The Kirin970 was used to improve voice recognition, image stabilization, motion blur and recognition, system (hardware) efficiency, noise reduction etc. Mostly trained offline and made available to the NPU via upgrades.

As for the article, the 'home grown' versus 'off the shelf' argument doesn't really cut it nowadays. The only real difference is if you have a home grown chip that has no off the shelf equivalent.

The moment Apple opened up use of the NPU to outside developers it became a de-facto off the shelf solution too. Just like Qualcomm to a certain degree. Without forgetting Huawei of course who also co-designed their NPU and also opened it up to developers from the get-go (via standard APIs for Android and its own in-house API).

All of them are using state of the art technology to great effect.

So where are these 8 benchmarks "presented officially"? I could only find the one. I'm sure your employer will make them available to you so that you can post them up for all of us to see.

"As for the article, the 'home grown' versus 'off the shelf' argument doesn't really cut it nowadays."

Bullshit. Do you not understand the relationship between a programming language, a compiler and the processor? Nobody can control/optimize the entire stack like Apple can.

Entries supplied:
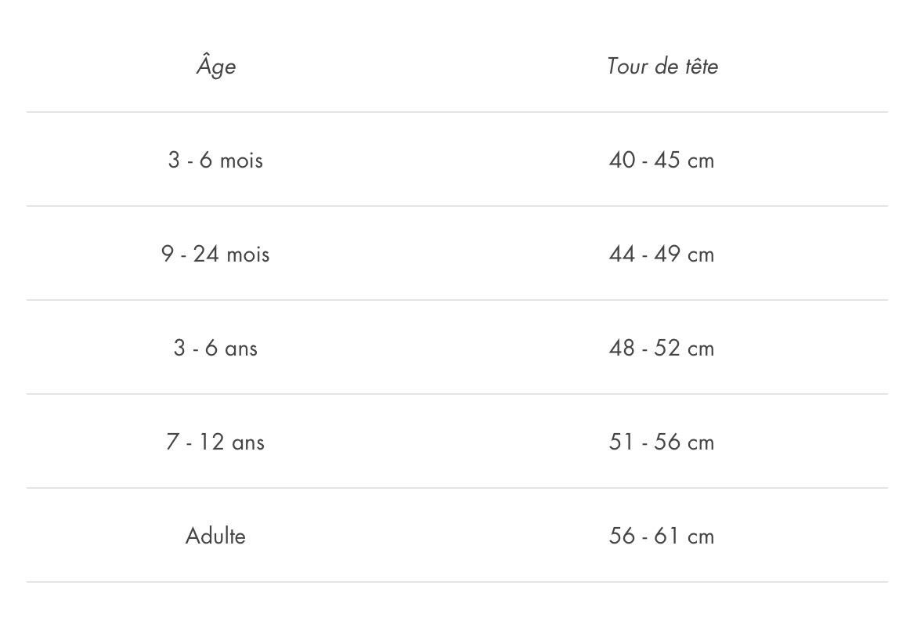Click cm unit in the Adulte row
Screen dimensions: 924x625
pyautogui.click(x=701, y=536)
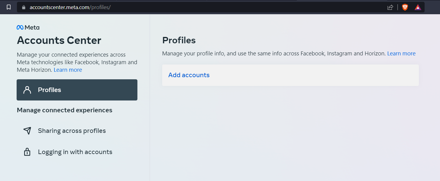Click the Profiles page heading

point(179,40)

Set of tasks:
A. Please decide whether each statement agrees with the NPU thread. Answer yes or no, and quote the words from the thread that settle it.
(i) The Kirin970 features were mostly trained offline and delivered to the NPU through upgrades.
(ii) Huawei kept its NPU closed to outside developers.
(iii) The poster asking about the benchmarks found all 8 of them.
B. Answer these questions from the NPU thread.
(i) Which chip was used to improve voice recognition and image stabilization?
(ii) Through which APIs did Huawei open its NPU to developers?
(iii) The last poster asks about the relationship between which three things?
C. Translate this sentence from the NPU thread into Spanish: "All of them are using state of the art technology to great effect."

Answers by task:
A.
(i) Yes: "Mostly trained offline and made available to the NPU via upgrades."
(ii) No: "also opened it up to developers from the get-go"
(iii) No: "I could only find the one."

B.
(i) The Kirin970
(ii) Standard APIs for Android and its own in-house API
(iii) A programming language, a compiler and the processor

C. Todos ellos están utilizando tecnología de última generación con gran eficacia.